In the Promioun - Sedro of the Holy Week, Athanasius' preface message praised Varghese saying:

Our note cannot be concluded without appreciating the opulent work of Fr. Dr. Baby Varghese who became instrumental in the hands of Almighty in providing this work to the Church. His lucid and clear translation of the text from its original is opening a new door before us. We are indeed contented that his maestro in the area has been useful for the Church in producing this genre of valuable literatures. May God bless him for all his great efforts.

=== Malankara Orthodox Syrian delegation ===
In 2009, Varghese participated in the Joint Commission for Dialogue between the Catholic Church and the Malankara Orthodox Syrian Church. The delegation of the Malankara Church consisted of: Metropolitan Gabriel Mar Gregorios (co-chair), Metropolitan Thomas Mar Athanasius; Baby Varghese; Johns Abraham Konat; Sabu Kuriakose; Abraham Thomas; Fr. O. Thomas and John Mathews (co-secretary).

Varghese presented some reflections on the Anointing of the Sick and its administration to those outside the Orthodox belief.

== Awards ==
Varghese is a recipient of the:

- Alexander Von Humboldt Fellowship (Free University in Berlin)
- Burke Fellowship (Union Theological Seminary)
- ISM Fellowship and Visiting Professor (Yale University)

== Works ==
Baby Varghese has published books, commentaries and translation through SEERI and Gorgias Press. Some of his more popular works are included below.

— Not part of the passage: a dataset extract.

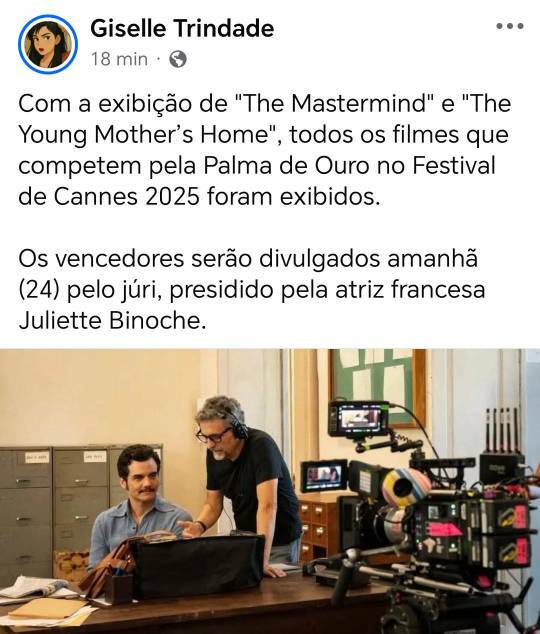Click the 18 min timestamp
The image size is (540, 634).
119,59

- Varghese, B. (1989). Les onctions baptismales dans la tradition syrienne. Belgium: Universitatis Catholicae Americae.
- Varghese, B. (2004). West Syrian Liturgical Theology. United Kingdom: Ashgate.
- Varghese, B. (2009). The Syriac Version of the Liturgy of St James: A Brief History for Students. United States: Gorgias Press, LLC.
- The Commentary of Dionysius Bar Salibi on the Eucharist. (2011). United States: Gorgias Press, LLC.
- Varghese, B. (2012). Baptism and Chrismation in the Syriac Tradition. United States: Gorgias Press LLC.
- The Commentary of John of Dara on the Eucharist (Moran Etho).
- Varghese, B. (2020). George, Bishop of the Arabs: Homily on the Consecration of Myron: Gorgias Press, LLC.